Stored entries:
----

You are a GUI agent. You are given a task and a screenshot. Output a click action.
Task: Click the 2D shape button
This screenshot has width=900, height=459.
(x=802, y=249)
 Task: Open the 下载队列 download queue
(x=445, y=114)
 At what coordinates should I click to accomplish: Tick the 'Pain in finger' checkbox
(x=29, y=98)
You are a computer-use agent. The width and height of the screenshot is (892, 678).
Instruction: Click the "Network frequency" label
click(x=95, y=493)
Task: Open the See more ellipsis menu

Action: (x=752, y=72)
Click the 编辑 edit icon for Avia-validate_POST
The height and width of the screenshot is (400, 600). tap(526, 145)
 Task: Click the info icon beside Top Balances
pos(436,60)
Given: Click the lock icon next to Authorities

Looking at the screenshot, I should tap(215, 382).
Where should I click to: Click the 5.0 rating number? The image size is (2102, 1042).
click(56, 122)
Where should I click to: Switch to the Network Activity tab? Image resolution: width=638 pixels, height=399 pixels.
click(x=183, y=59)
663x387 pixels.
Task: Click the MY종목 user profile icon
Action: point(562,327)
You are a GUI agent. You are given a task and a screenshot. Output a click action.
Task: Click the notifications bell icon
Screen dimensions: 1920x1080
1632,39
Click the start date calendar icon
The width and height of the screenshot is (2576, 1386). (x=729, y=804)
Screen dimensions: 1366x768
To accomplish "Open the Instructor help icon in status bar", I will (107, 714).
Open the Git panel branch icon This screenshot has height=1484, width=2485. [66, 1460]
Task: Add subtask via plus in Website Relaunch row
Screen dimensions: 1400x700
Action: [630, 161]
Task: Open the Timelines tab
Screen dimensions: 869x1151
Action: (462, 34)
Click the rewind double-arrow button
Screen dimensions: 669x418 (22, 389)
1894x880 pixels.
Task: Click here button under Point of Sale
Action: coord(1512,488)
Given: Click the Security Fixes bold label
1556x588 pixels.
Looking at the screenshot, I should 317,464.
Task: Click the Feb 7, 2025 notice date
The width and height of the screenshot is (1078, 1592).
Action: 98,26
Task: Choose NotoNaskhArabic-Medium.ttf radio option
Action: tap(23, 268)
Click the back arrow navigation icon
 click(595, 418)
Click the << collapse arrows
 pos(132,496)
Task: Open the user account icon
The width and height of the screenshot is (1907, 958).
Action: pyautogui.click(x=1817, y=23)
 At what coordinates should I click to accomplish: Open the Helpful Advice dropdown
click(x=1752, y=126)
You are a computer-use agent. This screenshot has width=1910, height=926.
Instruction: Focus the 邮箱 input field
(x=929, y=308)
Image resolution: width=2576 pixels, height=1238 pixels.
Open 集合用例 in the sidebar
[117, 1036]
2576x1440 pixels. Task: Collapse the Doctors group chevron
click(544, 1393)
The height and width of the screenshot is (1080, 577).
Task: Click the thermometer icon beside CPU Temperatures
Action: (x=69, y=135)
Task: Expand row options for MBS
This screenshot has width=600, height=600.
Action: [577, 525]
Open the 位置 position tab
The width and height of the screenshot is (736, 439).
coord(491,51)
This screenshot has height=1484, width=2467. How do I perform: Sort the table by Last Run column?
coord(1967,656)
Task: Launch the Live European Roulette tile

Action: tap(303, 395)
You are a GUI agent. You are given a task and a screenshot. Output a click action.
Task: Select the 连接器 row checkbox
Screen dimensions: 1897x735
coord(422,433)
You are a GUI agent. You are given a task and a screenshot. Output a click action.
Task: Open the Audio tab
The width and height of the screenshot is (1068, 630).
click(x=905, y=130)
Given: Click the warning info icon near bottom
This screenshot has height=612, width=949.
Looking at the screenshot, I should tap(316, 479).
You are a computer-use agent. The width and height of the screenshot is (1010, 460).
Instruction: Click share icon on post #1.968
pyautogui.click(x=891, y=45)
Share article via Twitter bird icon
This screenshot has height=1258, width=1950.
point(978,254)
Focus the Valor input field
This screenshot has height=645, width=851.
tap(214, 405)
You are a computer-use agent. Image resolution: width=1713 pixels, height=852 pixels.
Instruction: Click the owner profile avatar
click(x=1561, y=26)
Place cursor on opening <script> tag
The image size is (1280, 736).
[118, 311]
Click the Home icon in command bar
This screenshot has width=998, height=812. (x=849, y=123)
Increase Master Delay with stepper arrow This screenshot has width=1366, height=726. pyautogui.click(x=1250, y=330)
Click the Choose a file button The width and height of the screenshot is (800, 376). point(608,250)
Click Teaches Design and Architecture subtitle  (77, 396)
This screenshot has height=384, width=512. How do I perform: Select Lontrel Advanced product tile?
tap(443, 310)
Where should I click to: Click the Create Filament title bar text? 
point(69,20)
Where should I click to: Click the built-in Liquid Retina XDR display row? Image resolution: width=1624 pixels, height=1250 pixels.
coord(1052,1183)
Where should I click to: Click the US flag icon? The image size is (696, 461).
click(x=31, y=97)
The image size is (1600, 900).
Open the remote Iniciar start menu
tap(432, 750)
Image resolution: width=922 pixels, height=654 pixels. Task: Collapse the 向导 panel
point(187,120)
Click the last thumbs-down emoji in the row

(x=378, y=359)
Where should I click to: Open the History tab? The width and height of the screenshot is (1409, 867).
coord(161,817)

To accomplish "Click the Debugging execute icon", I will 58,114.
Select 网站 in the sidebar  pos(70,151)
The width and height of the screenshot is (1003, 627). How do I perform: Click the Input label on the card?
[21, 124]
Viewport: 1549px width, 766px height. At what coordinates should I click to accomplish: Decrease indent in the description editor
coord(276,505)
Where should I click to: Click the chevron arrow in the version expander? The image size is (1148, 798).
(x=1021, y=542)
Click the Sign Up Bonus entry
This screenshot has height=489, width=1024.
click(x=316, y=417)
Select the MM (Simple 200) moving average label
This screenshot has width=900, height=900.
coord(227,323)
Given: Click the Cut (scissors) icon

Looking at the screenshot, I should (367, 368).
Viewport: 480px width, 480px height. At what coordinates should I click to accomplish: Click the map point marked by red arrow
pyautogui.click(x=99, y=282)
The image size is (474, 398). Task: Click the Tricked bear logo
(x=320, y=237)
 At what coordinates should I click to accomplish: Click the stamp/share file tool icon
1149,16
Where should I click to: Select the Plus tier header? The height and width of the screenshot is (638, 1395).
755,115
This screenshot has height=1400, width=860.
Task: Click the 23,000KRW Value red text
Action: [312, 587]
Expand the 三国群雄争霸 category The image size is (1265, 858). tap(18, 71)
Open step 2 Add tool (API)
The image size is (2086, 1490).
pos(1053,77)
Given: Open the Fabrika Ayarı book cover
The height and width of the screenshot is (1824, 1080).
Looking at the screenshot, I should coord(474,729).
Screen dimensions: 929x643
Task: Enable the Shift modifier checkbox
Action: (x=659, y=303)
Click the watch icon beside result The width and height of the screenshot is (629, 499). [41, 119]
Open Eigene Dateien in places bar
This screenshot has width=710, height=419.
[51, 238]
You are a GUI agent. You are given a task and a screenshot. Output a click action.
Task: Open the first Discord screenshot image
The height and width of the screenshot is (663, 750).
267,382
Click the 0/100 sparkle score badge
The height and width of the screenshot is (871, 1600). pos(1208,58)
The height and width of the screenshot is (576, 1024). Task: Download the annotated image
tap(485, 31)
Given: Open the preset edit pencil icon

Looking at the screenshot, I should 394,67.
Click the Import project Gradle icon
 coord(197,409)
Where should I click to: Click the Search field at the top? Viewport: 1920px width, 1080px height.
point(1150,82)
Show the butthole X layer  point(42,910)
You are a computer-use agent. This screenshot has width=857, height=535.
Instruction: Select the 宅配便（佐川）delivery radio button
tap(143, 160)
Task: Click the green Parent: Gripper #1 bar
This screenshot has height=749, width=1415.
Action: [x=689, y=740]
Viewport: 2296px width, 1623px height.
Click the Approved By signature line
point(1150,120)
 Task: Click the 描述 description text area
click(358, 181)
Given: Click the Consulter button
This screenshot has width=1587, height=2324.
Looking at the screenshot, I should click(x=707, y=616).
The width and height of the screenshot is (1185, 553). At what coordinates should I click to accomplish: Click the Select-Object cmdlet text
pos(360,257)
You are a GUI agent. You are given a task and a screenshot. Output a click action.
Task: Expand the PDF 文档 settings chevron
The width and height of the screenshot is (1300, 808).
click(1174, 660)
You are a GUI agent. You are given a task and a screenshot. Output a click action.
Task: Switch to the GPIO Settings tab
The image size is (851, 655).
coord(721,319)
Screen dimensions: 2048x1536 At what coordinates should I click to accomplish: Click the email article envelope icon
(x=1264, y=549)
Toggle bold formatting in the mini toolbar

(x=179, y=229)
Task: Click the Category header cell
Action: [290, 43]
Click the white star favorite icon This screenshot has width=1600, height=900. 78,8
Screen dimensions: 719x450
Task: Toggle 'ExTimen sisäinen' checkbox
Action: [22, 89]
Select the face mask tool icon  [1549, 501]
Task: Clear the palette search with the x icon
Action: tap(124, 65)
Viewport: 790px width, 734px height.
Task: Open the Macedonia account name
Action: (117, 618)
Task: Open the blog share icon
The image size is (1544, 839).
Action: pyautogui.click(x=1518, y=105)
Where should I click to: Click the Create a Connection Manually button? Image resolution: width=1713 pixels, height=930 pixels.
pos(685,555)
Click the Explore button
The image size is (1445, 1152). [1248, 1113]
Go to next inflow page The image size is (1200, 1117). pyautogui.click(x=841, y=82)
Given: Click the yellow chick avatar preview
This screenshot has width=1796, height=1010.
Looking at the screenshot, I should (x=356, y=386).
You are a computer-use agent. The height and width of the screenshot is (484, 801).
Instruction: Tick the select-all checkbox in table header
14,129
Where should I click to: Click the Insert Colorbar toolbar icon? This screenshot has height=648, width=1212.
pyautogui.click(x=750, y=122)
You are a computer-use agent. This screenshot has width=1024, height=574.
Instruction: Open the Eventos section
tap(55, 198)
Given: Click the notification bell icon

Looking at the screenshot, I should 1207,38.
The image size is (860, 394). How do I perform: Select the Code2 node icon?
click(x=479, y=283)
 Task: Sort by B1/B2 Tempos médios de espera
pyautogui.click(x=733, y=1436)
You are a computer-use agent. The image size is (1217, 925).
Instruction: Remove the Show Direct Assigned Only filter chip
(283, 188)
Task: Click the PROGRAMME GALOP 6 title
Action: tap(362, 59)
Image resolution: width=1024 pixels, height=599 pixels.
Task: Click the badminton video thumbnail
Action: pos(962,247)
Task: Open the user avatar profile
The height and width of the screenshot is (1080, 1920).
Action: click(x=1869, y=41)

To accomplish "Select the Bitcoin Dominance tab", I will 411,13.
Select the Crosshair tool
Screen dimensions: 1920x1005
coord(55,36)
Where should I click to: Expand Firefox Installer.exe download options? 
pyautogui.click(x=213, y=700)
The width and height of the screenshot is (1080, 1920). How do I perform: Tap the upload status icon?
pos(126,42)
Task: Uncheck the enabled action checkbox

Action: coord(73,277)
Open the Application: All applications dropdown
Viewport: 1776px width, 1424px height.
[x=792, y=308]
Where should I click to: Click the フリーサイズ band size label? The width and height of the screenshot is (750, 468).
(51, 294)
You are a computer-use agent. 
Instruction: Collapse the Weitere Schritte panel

----

> INSTRUCTIONS FOR THE TASK:
Rewrite the stretch of rows from the line containing "Viewport: 2296px width, 1623px height." through the line containing "coord(721,319)", swapping "GPIO Settings" for "GPIO Configuration" and keeping everything else the same.

> ANSWER BELOW:
Viewport: 2296px width, 1623px height.
Click the Approved By signature line
point(1150,120)
 Task: Click the 描述 description text area
click(358, 181)
Given: Click the Consulter button
This screenshot has width=1587, height=2324.
Looking at the screenshot, I should click(x=707, y=616).
The width and height of the screenshot is (1185, 553). At what coordinates should I click to accomplish: Click the Select-Object cmdlet text
pos(360,257)
You are a GUI agent. You are given a task and a screenshot. Output a click action.
Task: Expand the PDF 文档 settings chevron
The width and height of the screenshot is (1300, 808).
click(1174, 660)
You are a GUI agent. You are given a task and a screenshot. Output a click action.
Task: Switch to the GPIO Configuration tab
The image size is (851, 655).
coord(721,319)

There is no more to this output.